This might be the last time I saw her for a long time.

“This is your special scarf,” I said.

“Yes, and that is why I am giving it to you.” She stopped fussing with the scarf and placed her palms against my cheeks.

“You are so unexpected,” she said. “A miracle and hope. Your parents loved you dearly. Do you know that?”

I nodded, surprised. She never spoke of Mom and Dad.

“This will not be easy to do. But I think you are the key, Matilda. You can change our future. Don’t be afraid to do what you know is right, no matter what that stubborn brother of yours says.”

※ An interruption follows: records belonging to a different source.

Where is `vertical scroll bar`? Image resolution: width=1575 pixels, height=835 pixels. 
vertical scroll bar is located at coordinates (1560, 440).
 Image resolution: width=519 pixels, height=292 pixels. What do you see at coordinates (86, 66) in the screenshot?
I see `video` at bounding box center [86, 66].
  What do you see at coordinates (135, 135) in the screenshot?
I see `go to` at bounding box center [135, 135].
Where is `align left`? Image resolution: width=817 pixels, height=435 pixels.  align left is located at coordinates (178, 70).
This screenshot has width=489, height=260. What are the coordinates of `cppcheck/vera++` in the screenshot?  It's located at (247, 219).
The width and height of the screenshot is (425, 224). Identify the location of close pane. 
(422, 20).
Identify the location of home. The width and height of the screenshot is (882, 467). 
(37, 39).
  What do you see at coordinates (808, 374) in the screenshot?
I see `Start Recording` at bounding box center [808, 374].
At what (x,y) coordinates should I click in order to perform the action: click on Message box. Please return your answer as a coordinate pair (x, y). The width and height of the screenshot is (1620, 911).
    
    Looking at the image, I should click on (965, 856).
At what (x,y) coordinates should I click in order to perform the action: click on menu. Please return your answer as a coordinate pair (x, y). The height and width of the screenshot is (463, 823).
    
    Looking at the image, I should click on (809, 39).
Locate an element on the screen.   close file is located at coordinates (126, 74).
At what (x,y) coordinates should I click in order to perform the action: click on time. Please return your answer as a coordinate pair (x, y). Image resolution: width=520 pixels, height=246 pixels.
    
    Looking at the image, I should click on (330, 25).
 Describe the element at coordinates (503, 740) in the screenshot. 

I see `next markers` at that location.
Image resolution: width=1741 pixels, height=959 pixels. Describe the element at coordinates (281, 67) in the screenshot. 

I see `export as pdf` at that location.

“What do you mean, I’m a key?” I was totally lost. I had no idea what she was talking about.

“Do you understand what this scarf holds? What the wool can give it?”

“Time?”

“Time,” she agreed.

When I was younger, she told me that the little sheep had a way of attracting wasted moments sort of like dry air attracts static electricity. She believed those fragments of time were caught in the thread that made the scarf.

And while it all sounded like a load of hooey to me, I did have a dragon that could distill the healing properties of nano in its scales. There might be some truth to what she said.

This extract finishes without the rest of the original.